### Page text
# Thank you Hawgfest!!! Lowcountry Native



## Lowcountry Native (Jun 15, 2009)

Thanks to all of the Voluteers and OGF and sponsors for a great event. I have fished this event for 5 of the 6 years and our team always has a great time but to actually win it makes things even better. 
The new boat did all that we asked of her and didn't complain. We did loose a rod overboard in the first 10 minutes of the set and did a little "chumming" from one of the crew, but after that we stayed on the plan at the 37/22. We fished 1oz inlines on harnesses @105-135 and the 3oz was 55-75 back. 
We actually caught fish all day but the 7 pounders started showing up after 1pm and all were on purple and chartruese double willows. 
We would also like to thank Freebyrd Steve for the new Cisco planer reels and Todd @ Plantation Motel. Can't wait till next year to fish with you fine folk's again, be safe and good luck to all.

Team Lowcountry Native
23T Onslow Bay
300 Vrods
Keith Powell


----------



## ezbite (May 25, 2006)

good to meet you guys at the plantations fish cleaning station. i saw your rig in the river in front of us at blast off and everyone in my boat was envious, thats one sweet ride. can i get a ride in it next year i promise not to chum.


----------



## Lowcountry Native (Jun 15, 2009)

You can catch a ride anytime. Fishing up there is a blast when you get on em' like that weekend. The boat is really nice and the Vrods are everything Mercury said they would be !! She will run 65mph @ 6200rpm. I should have the forward seating model for next year, and hopefully the new 32' for the next Hawgfest.

See ya

Keeeeefus


----------

### Entries shown

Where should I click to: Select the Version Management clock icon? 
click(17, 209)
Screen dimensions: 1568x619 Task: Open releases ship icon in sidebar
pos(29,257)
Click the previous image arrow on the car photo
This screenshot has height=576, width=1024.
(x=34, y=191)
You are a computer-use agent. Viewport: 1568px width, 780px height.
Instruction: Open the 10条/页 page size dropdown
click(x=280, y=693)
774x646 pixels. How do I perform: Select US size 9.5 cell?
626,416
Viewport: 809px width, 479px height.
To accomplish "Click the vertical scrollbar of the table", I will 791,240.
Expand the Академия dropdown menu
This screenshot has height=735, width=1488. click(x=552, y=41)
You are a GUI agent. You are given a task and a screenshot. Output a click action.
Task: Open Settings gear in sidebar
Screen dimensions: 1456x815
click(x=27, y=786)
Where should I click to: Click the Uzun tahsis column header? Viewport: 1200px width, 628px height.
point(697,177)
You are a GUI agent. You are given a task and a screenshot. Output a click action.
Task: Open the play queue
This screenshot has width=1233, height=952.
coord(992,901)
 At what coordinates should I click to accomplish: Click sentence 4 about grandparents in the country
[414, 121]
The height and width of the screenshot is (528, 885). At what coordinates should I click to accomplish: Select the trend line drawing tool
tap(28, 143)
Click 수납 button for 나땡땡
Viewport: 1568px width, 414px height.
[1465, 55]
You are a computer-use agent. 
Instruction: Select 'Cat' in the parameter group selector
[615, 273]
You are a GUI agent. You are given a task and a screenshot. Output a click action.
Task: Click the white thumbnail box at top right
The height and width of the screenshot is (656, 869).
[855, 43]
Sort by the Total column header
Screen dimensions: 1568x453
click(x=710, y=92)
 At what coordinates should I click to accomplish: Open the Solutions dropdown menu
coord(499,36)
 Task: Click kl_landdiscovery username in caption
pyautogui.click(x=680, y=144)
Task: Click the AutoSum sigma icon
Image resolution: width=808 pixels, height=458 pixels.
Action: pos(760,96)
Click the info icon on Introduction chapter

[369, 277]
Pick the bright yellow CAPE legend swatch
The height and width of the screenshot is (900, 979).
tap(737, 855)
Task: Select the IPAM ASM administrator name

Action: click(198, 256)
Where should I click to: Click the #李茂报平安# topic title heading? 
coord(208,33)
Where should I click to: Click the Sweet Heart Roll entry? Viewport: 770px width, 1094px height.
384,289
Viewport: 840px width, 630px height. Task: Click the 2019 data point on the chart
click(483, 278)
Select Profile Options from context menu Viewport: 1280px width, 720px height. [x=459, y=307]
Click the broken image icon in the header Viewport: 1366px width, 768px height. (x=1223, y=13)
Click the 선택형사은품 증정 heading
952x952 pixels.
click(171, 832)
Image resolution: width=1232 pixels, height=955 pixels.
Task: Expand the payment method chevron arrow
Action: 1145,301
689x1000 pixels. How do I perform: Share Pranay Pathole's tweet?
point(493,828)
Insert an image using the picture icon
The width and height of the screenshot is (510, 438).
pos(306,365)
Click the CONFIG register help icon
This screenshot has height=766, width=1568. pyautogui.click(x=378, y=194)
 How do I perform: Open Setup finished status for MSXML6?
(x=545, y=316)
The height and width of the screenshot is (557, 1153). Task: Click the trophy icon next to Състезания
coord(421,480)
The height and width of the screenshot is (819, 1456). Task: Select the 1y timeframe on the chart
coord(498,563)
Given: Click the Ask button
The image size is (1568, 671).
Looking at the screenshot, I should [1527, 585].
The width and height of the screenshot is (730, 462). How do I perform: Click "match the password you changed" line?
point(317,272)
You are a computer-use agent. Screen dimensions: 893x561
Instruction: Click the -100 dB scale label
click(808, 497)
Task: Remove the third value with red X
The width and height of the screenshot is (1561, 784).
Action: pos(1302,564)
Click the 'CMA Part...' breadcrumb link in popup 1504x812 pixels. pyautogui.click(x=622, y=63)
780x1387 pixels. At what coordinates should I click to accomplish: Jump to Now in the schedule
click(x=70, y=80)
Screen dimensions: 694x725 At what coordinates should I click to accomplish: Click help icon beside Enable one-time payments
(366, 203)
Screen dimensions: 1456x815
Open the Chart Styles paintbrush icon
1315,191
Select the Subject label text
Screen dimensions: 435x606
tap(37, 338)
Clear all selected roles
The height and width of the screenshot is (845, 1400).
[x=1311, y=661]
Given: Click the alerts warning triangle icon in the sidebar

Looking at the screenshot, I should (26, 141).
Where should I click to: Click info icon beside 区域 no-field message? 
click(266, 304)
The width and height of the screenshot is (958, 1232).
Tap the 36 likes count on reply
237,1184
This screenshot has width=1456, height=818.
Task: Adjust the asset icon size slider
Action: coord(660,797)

### Problem to work on
Answer these from the Hawgfest thread above:
1. How many of the event's six years has the team fished it?
2. After what time did the 7 pounders start showing up?
3. What speed will the boat run, and at what rpm?

### Output for this exercise
1. 5
2. After 1pm
3. 65mph at 6200rpm